Hi, everyone. My name is Alex Abdo, and I am a staff attorney in the ACLU’s Speech, Privacy, and Technology Project. I’m excited to be here to help answer questions about warrant canaries and national-security surveillance requests. Thanks!

On your question, MASyndicate:

The truth is that we know virtually nothing about "the case." All we know is that reddit's warrant canary from its 2014 transparency report does not appear in its 2015 transparency report.

The hope is that we will eventually learn details about the case and have a public discussion about the nature of the surveillance and whether it is consistent with our expectations and laws.

More broadly, though, reddit's use of a warrant canary makes me more hopeful, because it is one of many signals from the tech community that privacy matters and that they are willing to fight for it.

alexabdo203 karma

I think the two main options are:

1 - reddit received a national-security request and decided to remove the canary.

2 - reddit decided, as you suggest, that they did not want to risk a future legal fight over the lawfulness of their canary, and so removed it preemptively.

I strongly suspect it is the first, given that, unless they received a national-security request, nothing else would have changed between the 2014 transparency report and now.
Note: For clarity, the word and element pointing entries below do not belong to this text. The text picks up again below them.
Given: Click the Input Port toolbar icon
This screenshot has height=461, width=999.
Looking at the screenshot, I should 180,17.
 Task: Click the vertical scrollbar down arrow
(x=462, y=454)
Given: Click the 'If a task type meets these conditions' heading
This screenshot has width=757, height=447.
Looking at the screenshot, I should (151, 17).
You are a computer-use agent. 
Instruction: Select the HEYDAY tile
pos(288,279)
In other words, reddit presumably already weighed the pros and cons of having a canary in 2014, and it seems to have been a very deliberate (and privacy-conscious) decision.
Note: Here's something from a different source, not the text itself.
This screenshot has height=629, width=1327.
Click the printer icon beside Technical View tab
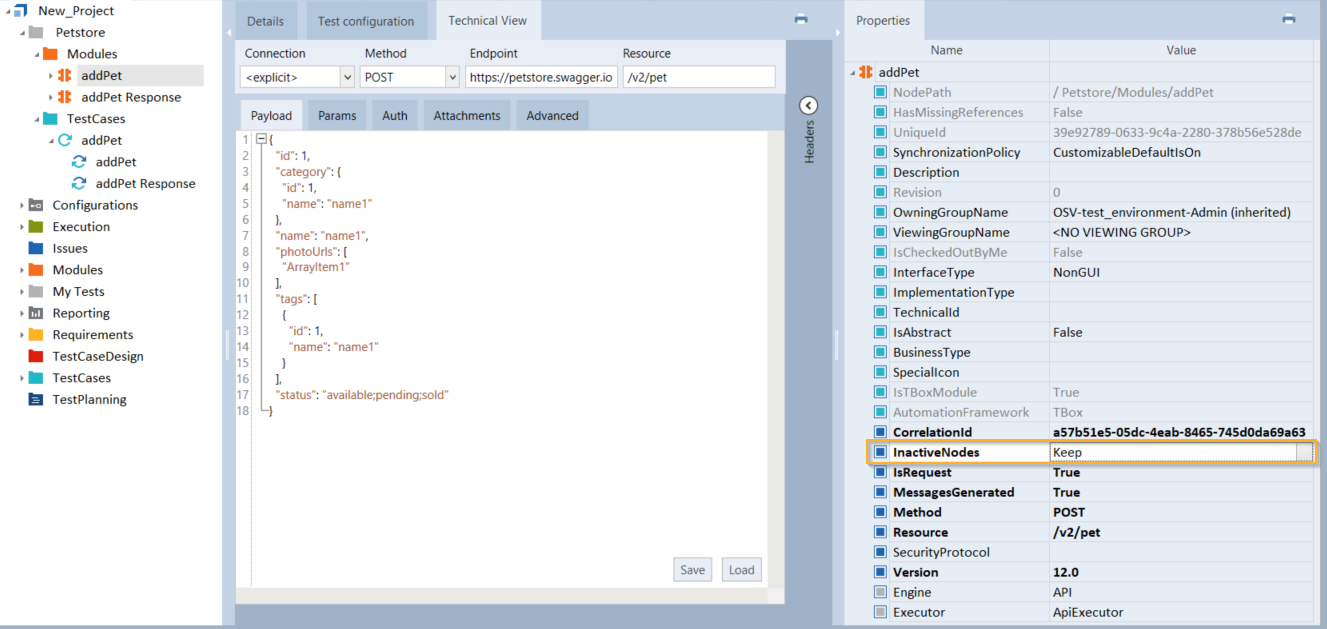[800, 19]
Also, if they abandoned it for the second reason, reddit likely would not have issued the very cryptic statement that they could not comment on the disappearance of the canary. That statement seems consistent with reddit having received a national-security order, consulted with its lawyers, and decided not to say anything about the canary's death.

alexabdo110 karma

It is very difficult to know how troubled we should be by the disappearance of the canary, but here's how I think of it:

1 - We should all be troubled by how little we know about how the government uses the broad range of legal authorities it has to force companies to disclose sensitive information about their users. We don't even know, for example, how many U.S. persons get swept up in the NSA's PRISM and UPSTREAM surveillance. And we know even less about how many foreigners not suspected of any wrongdoing whatsoever get swept up.
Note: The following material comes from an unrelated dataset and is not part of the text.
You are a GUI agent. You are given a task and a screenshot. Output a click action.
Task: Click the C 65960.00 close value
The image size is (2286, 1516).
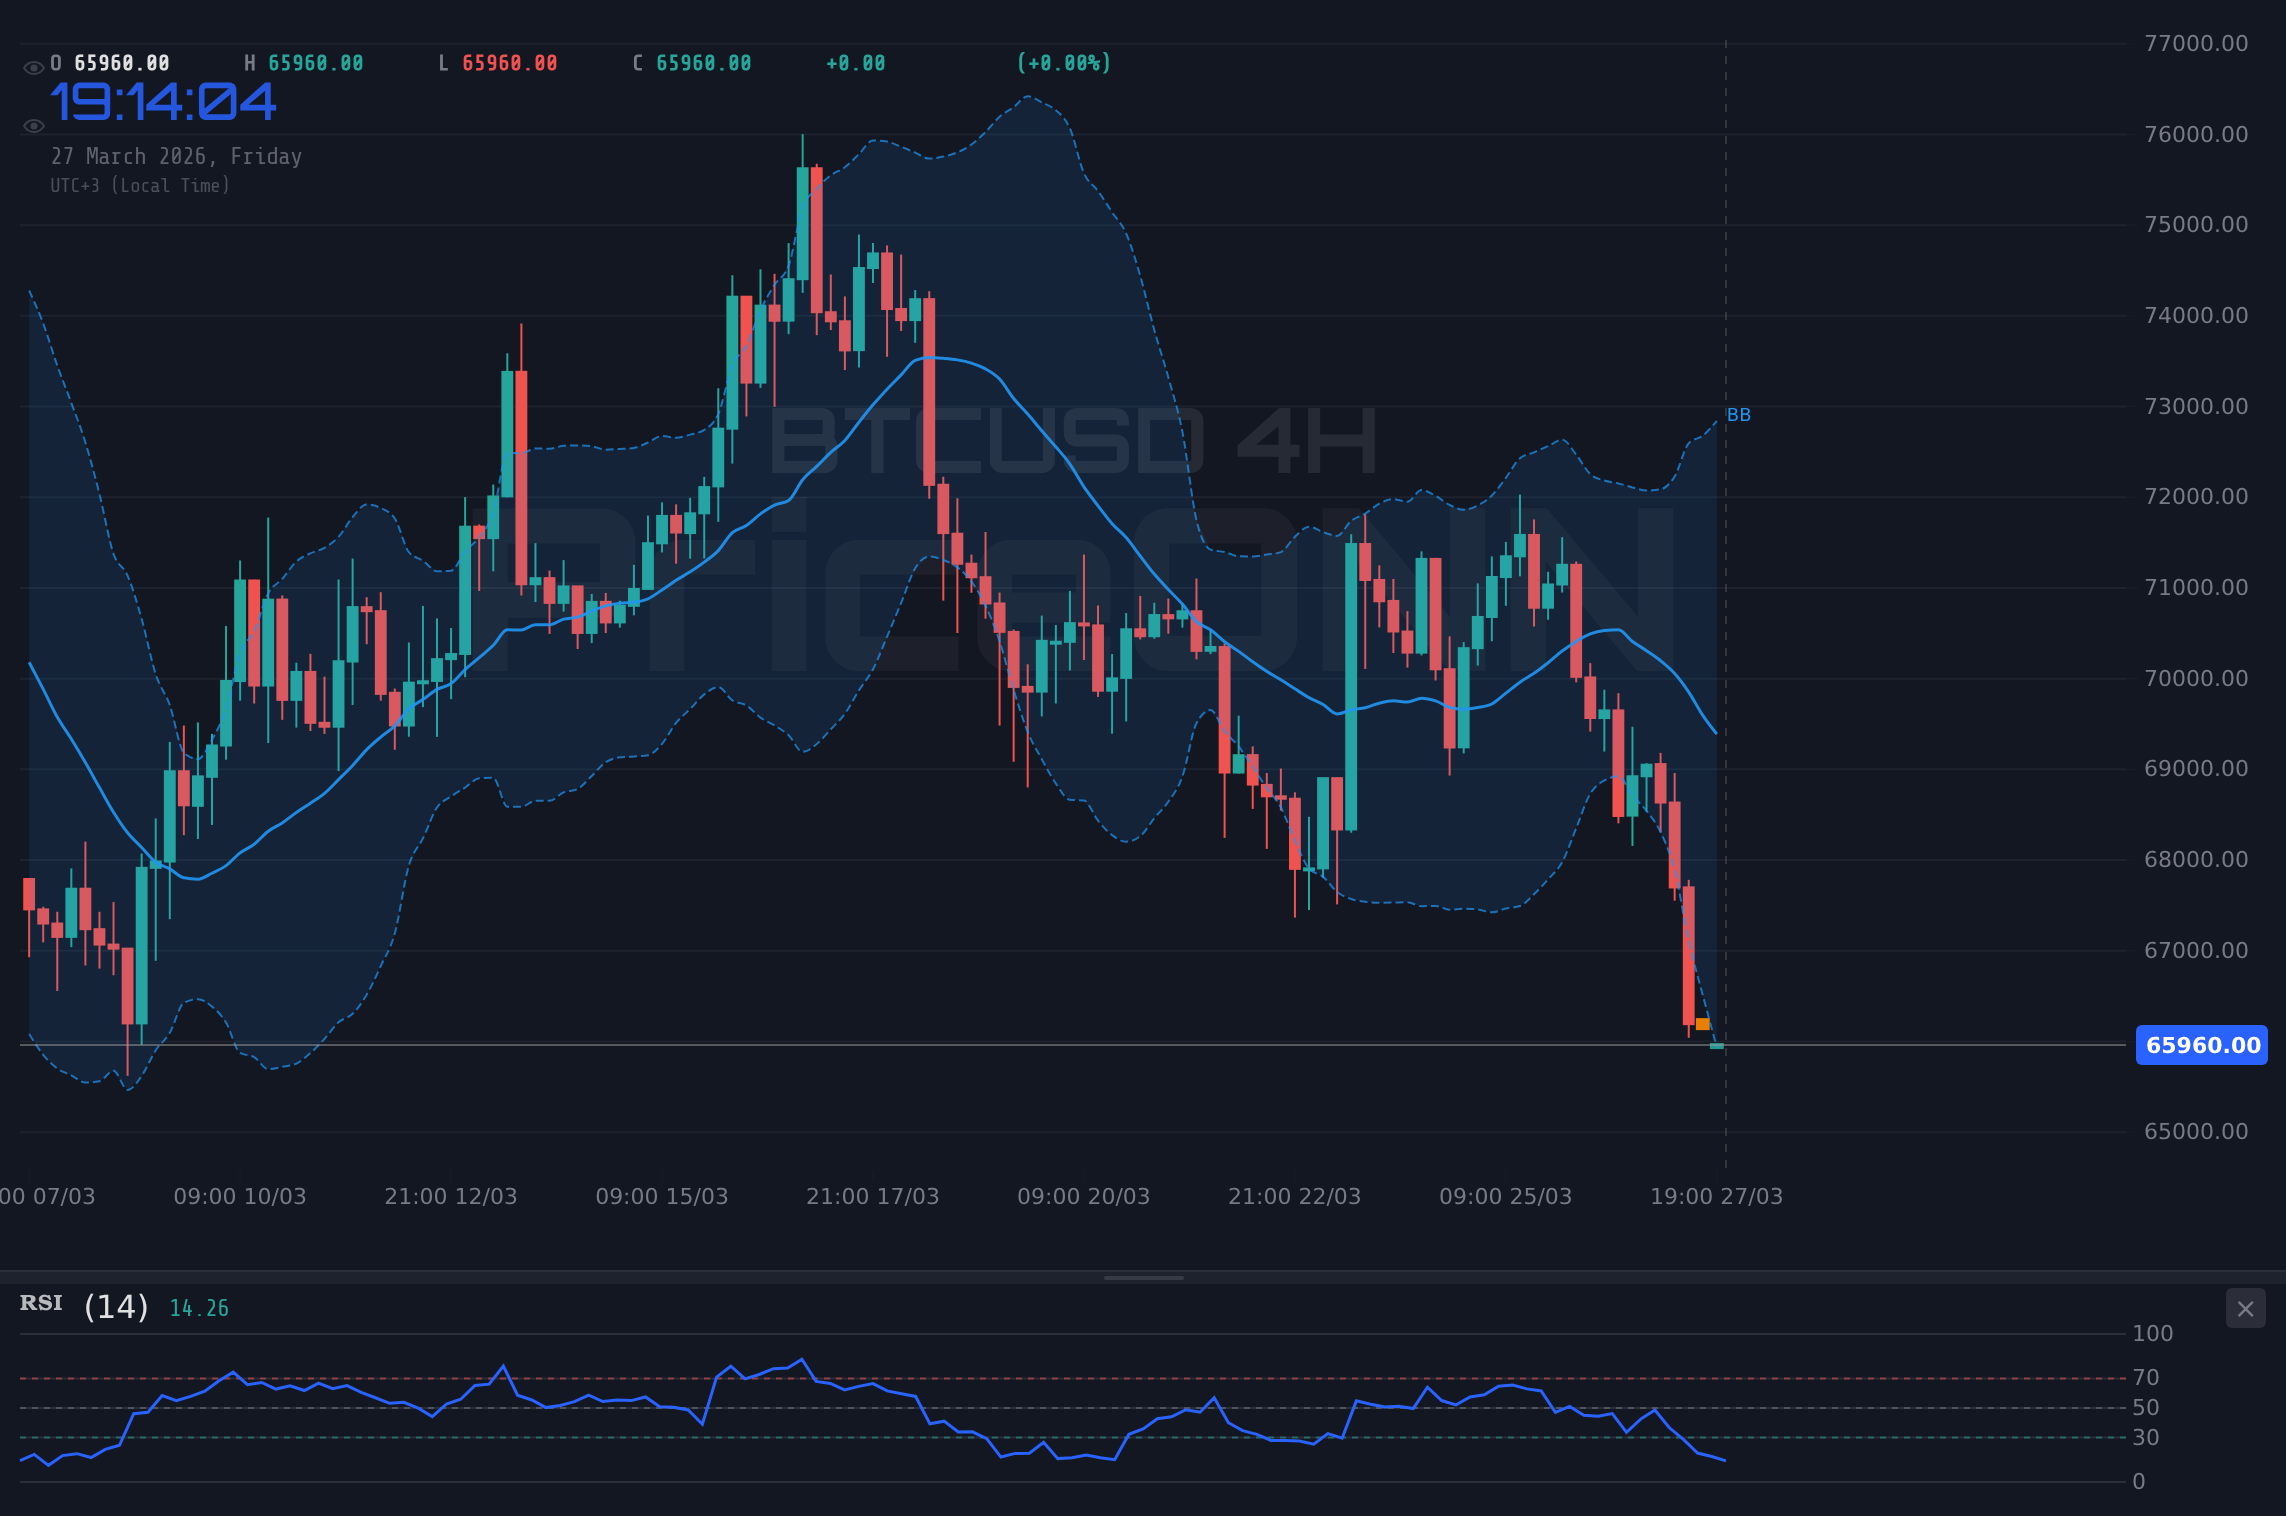[x=692, y=62]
2 - The facts in reddit's case in particular could go either way. For example, it's possible that the request was very targeted and in pursuit of someone we would all agree should be investigated. It's also possible that it was a fishing expedition. But we don't know the facts at this point, and we don't even know which legal authority the government was relying on. And we might not know either of those things for a long time.

3 - The fact that we know so little about reddit's particular request is perhaps a product of a broken system for allowing companies to report on the requests they receive. Companies are allowed to report on the requests, but generally only in broad categories and in large reporting "bands." See Sec. 603 in the USA Freedom Act. The companies should be allowed to report with greater detail.

alexabdo82 karma

Biggest misconception is that the NSA only targets foreigners outside the U.S. We now have clear evidence that it actively collects data on people in the U.S.

And even for its supposedly foreign surveillance, like the PRISM program, the NSA sweeps in U.S. communications, too. In fact, when Bush administration officials testified in support of an earlier version of the PRISM program, they made clear that communications with one end in the U.S. were the most important to the NSA.

alexabdo50 karma

I am not an expert in the history of pre-internet surveillance. That said, we do know a few very relevant facts from the founding era. A number of our nation's founders—James Madison, Thomas Jefferson, George Washington, James Monroe, Alexander Hamilton, Aaron Burr, John Jay, etc.—manually enciphered some of their correspondence, specifically to evade possible interception by the postmaster.

We discussed some of this history in our submission to the United Nations on the importance of encryption and anonymity to free speech and dissent.

Also, EFF has put together a nice post about uses of encryption early in American history.

One quick spoiler, though: unfortunately, Hamilton (the musical) does not discuss early-American crypto.